The energy of an electron system can be determined exactly from the knowledge of the one- and two-particle reduced density matrices (1- and 2-RDMs). In practical applications, we employ this exact energy functional but using an approximate 2-RDM that is built from the 1-RDM. Approximating the energy functional has important consequences: the theorems obtained for the exact functional of the 1-RDM [1] are no longer valid. As a consequence, the functional N-representability problem arises, that is, we have to comply the requirement that reconstructed 2-RDM must satisfy N-representability conditions to ensure a physical value of the approximate ground-state energy. In the first part of this talk, the role of the N-representability in approximate one- particle functional theories [2] will be analyzed.

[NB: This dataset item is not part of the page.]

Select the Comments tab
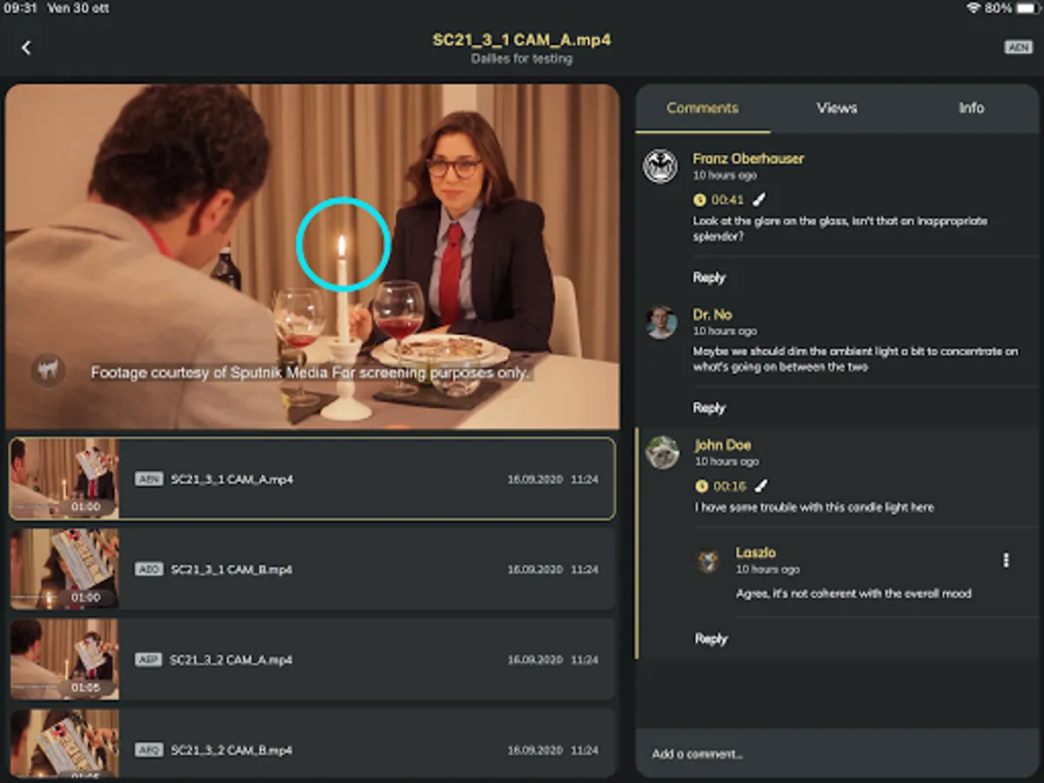(x=702, y=108)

The 1-RDM functional is called Natural Orbital Functional (NOF) [3] when it is based upon the spectral expansion of the 1-RDM. Appropriate forms of the two-particle cumulant have led to different implementations [4], being the most recent an interacting-pair model called PNOF7 [5]. The latter is able to treat properly the static (non-dynamic) correlation and recover an important part of dynamic correlation. However, accurate solutions require a balanced treatment of both types of correlation. In the second part of the talk, a new method capable of achieving dynamic and static correlation even in those difficult cases in which both types of correlation are equally present will be presented. The starting-point is a determinant wavefunction formed with PNOF7 natural orbitals. Two new energy functionals are defined for both dynamic (Edyn) and static (Esta) correlation. Edyn is derived from a modified second-order Møller-Plesset perturbation theory (MP2) [5], while Esta is obtained from the static component of the PNOF7. Double counting is avoided by introducing the amount of static and dynamic correlation in each orbital as a function of its occupation. The total energy is represented by the sum Ehf + Edyn + Esta. The resulting working formulas allow for correlation to be achieved in one shot. Some challenging examples will be presented as well.



References

[1] T. L. Gilbert, Phys. Rev. B 12 2111 (1975); M. Levy, Proc. Natl. Acad. Sci. USA 76 6062 (1979); S. M. Valone, J. Chem. Phys. 73 1344 (1980).
[2] M.Piris, in Many-body approaches at different scales: a tribute to N. H. March on the occasion of his 90th birthday, Chap. 22, pp. 231-247. New York: Springer (2017).
[3] M. Piris, Adv. Chem. Phys. 134 387 (2007).
[4] M. Piris and J. M. Ugalde, Int. J. Quantum Chem.114 1169 (2014).
[5] M. Piris, Phys. Rev. Lett. 119 063002 (2017).